Can you put a price on school safety? In the wake of the December elementary-school shooting in Newtown, Connecticut, the answer, clearly, is ‘no.’

On Monday, the Rochester Board of Education unanimously approved an expenditure of up to $179,143 for a video intercom access system and expanded door card reader system at the district’s elementary and middle schools, ACE and RACE buildings. The systems are expected to be installed no later than spring break.

The recommendation came from the district’s Critical Incident Team, which has met several times since immediately after the Connecticut shooting. The team asked that all school doors be locked, said Chairwoman Debbi Hartman.

“Our protocol had been all doors locked except the main entrance,” she said. In the first week after Newtown, PTA volunteers stepped up to monitor entrances. After winter break, temporary help was hired, but Hartman said that approach is “unsustainable.”

The district currently employs security guards at the high schools. Six police liaison officers are shared by all the buildings. Parents have been demanding more.

The new video system will allow an employee in each building’s main office to see, hear and converse with someone seeking to enter. “It’s fairly simple,” said Assistant Superintendent for Business Daniel Romczek. “It has a wide-angle lens, an audio box and a doorbell that would be installed on the exterior of the building. … It’s relatively low-cost and offers a significant sense of security.”

The card-reader system is already in use in the high schools for specified staff, such as coaches, custodians and cooks. The district is considering offering the new card keys to parents who use latchkey programs as well.

Several years ago the district commissioned a study on upgrading security. The resulting recommendation was for a much bigger system, including video cameras, and with a price in the millions. This time, the district budgeted $125,000 for the program, an amount Romczek called arbitrary.

“We really didn’t know how much it was going to cost,” he said. Though the bids came in above that, “We feel very comfortable using other district funds to come up with this,” he said.

Interim Superintendent Tresa Zumsteg said staff, parents, and even law enforcement participated in the Critical Incident Team discussion.

“The nice thing about having this cross-section of people, I think, (is) we really thought through a lot of the what-if’s,” she said. She added that the district might not want to release details about implementation. “This is a televised meeting. There are some things when you are talking security that you don’t want to give every detail.”

Several board members said they would like to see the new systems installed at the high schools as well as the other buildings and mentioned after-school activities, such as sporting events.

“What we did was look at the short term; what could we do quickly and what was affordable,” Zumsteg said. “We know that with sporting events, this is not the system that is going to help with that. … It’s something you want to get your community involved with.”
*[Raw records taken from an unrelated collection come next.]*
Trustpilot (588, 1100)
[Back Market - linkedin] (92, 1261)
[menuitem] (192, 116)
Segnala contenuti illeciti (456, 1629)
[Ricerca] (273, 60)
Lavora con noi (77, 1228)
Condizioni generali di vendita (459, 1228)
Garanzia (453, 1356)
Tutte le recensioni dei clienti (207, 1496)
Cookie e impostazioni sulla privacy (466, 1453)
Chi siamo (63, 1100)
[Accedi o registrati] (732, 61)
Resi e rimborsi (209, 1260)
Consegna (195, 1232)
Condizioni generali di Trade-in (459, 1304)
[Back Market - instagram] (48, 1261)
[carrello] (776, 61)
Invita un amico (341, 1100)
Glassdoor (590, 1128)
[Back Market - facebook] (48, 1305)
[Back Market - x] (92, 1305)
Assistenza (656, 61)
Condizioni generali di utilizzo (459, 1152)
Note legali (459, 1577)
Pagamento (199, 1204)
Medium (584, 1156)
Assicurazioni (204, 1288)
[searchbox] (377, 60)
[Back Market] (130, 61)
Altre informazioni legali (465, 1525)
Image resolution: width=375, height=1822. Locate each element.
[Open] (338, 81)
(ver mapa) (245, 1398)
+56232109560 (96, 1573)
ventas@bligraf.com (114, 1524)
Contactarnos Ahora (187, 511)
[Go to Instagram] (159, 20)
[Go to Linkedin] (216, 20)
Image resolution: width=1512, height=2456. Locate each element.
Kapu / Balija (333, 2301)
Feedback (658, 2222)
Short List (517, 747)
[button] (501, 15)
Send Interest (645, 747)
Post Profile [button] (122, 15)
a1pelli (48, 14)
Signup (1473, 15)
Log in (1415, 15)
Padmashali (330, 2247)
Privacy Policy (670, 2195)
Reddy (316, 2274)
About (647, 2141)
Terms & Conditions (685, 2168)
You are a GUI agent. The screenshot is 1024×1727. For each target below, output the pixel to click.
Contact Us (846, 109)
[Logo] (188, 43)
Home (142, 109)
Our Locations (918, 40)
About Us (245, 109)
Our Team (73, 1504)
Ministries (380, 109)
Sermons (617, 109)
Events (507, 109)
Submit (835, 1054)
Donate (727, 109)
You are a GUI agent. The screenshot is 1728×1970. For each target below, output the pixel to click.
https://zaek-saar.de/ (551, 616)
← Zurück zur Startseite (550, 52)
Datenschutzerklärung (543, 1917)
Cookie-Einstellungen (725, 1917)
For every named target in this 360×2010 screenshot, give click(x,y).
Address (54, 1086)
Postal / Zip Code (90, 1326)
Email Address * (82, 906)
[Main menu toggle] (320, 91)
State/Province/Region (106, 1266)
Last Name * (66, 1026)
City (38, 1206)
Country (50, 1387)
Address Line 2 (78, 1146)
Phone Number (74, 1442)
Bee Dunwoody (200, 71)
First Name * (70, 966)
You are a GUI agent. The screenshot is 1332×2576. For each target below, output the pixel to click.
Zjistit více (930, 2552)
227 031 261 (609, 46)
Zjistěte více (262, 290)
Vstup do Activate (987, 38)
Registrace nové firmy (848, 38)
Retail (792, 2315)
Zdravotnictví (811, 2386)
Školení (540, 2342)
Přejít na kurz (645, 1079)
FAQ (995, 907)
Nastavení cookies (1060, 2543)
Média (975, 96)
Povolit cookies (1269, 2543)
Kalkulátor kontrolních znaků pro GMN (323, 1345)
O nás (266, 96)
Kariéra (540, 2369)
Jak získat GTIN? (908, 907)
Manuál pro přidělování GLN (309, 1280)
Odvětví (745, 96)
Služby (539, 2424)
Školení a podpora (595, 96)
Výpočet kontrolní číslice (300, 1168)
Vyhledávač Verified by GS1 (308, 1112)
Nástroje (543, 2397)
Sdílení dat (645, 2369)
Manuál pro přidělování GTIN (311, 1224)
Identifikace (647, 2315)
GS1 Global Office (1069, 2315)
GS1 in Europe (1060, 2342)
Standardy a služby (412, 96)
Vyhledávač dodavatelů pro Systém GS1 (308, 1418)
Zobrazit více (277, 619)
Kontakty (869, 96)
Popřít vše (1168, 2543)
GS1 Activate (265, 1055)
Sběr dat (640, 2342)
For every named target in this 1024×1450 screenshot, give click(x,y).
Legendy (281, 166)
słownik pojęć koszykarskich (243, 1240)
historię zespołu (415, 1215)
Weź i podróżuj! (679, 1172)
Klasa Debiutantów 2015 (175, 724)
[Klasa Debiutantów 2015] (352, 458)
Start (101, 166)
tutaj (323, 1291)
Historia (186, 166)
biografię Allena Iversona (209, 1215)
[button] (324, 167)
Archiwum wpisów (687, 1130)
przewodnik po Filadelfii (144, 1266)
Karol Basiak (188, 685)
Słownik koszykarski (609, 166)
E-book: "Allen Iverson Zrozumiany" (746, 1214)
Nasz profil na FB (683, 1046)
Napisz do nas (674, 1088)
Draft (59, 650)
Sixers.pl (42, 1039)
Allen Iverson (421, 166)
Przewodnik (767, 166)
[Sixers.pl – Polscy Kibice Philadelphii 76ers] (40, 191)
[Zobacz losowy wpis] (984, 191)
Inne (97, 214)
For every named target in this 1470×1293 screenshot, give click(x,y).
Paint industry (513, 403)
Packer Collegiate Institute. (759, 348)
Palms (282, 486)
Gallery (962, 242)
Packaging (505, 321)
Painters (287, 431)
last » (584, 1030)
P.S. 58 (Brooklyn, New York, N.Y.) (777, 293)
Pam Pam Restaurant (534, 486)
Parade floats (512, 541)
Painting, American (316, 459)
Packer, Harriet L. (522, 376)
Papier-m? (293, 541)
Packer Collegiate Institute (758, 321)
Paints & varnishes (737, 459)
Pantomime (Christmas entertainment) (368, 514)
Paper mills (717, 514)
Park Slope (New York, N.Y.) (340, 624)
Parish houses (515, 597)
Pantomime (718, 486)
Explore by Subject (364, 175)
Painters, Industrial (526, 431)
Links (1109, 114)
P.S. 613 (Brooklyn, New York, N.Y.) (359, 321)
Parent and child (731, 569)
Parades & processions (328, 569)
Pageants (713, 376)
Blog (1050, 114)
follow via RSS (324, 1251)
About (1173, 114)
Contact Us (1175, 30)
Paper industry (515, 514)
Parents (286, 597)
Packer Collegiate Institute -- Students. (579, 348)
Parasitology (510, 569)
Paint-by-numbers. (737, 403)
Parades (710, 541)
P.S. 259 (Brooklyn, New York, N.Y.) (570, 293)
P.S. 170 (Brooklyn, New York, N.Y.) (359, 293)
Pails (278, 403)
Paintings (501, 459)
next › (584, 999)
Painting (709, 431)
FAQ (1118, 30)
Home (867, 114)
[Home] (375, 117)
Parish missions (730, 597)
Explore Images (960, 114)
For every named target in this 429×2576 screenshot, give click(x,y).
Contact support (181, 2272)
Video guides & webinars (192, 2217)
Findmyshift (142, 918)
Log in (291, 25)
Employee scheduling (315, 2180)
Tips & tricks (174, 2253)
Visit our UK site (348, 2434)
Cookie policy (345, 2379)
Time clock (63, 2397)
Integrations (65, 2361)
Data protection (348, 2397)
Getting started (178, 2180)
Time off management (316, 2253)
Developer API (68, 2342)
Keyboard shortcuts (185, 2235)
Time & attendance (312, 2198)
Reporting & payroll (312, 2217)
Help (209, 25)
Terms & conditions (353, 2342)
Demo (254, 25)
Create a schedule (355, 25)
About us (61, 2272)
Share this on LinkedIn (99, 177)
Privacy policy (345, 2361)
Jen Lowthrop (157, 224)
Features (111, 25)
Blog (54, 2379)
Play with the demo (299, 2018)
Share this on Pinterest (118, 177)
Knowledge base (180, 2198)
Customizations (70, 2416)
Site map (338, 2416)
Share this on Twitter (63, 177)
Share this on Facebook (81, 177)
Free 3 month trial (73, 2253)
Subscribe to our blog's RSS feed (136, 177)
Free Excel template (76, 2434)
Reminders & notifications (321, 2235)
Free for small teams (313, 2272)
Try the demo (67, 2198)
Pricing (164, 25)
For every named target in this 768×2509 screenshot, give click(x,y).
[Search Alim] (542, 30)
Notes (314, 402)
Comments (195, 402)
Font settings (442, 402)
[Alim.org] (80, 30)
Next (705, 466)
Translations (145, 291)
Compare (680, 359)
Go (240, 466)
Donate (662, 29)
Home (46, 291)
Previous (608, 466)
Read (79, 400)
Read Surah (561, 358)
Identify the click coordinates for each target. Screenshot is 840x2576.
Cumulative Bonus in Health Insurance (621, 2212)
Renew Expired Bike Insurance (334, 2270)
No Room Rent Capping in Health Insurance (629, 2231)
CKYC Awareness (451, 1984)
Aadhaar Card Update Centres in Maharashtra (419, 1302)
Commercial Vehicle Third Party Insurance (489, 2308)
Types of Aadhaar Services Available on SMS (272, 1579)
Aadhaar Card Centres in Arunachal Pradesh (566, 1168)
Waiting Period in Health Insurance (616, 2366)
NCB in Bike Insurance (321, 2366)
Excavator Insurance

“We’re not going into this blindly,” said board President Beth Talbert. “There was very much a collective sense that doing nothing was no longer an option, that this would be a good start.”

Michelle Bueltel, a parent on the Critical Incident Team with children in middle school and high school, said the new system is “what a lot of people want” and what “they (the district) have to have for the staff there to do what they have to do.”

“I don’t think there’s anything you can do to keep someone out who is intent on doing harm,” she said. Rather, “How many barriers can we put in place to slow them down.”

As for adding even more security, “It’s the trade-off,” Bueltel said. “What do you give up for that? How many teachers do you have to give up for that?”